## BEGIN Records to process

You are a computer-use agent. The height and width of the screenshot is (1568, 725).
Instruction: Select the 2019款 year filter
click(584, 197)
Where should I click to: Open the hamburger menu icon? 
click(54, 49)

## END Records to process
## BEGIN Records to process

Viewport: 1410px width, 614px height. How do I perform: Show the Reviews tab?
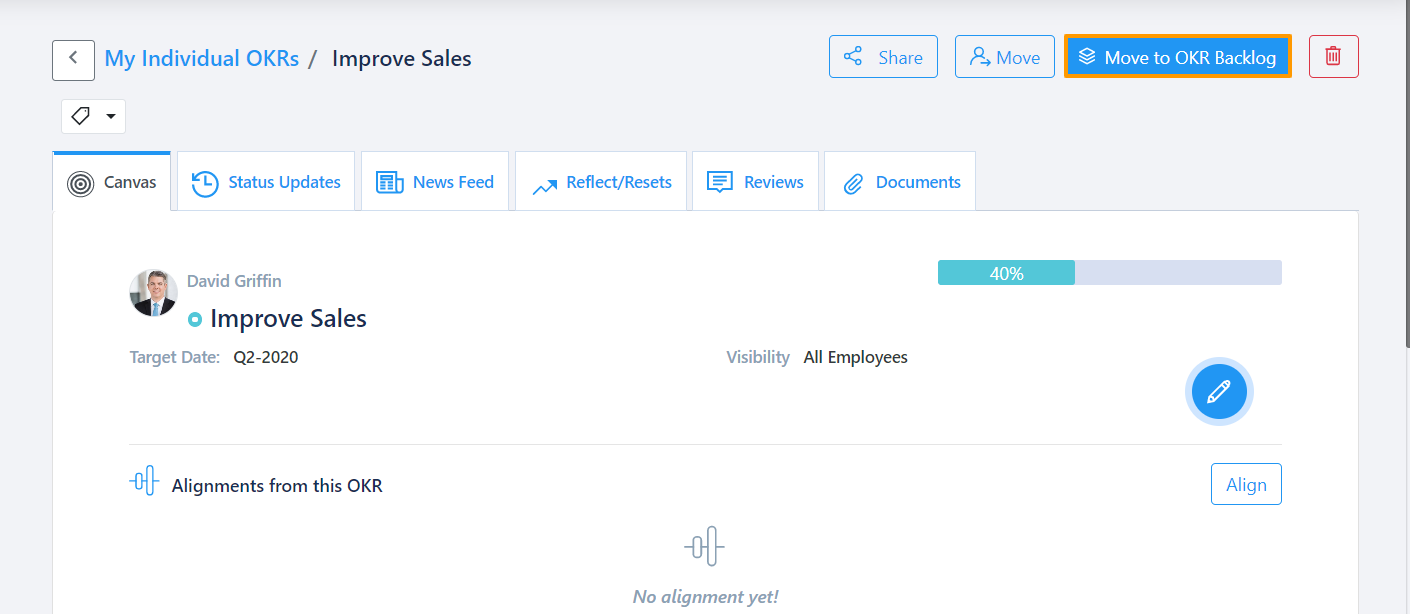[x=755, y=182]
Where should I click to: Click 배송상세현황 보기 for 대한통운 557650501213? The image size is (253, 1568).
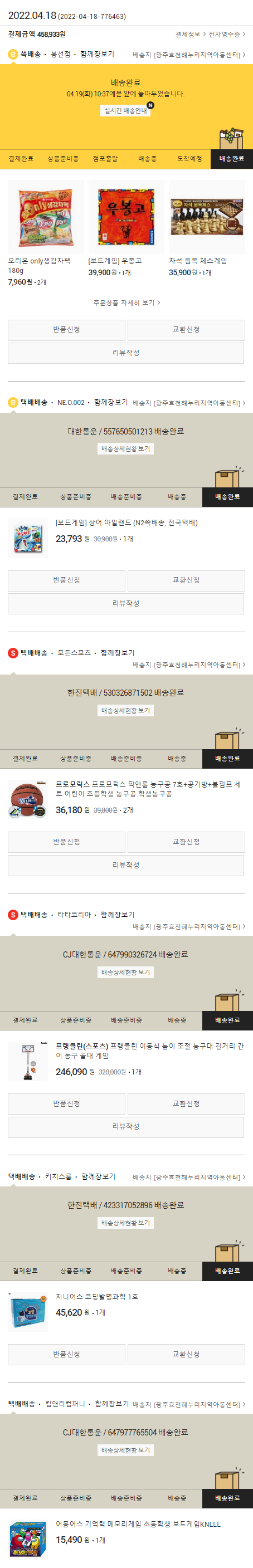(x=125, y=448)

## END Records to process

## What to produce
Switch "hamburger menu" to "navigation menu" in the lines from the one containing "You are a computer-use" up to and including the one containing "click(54, 49)", and give only those lines back with nothing else altered.

## Problem solution
You are a computer-use agent. The height and width of the screenshot is (1568, 725).
Instruction: Select the 2019款 year filter
click(584, 197)
Where should I click to: Open the navigation menu icon? 
click(54, 49)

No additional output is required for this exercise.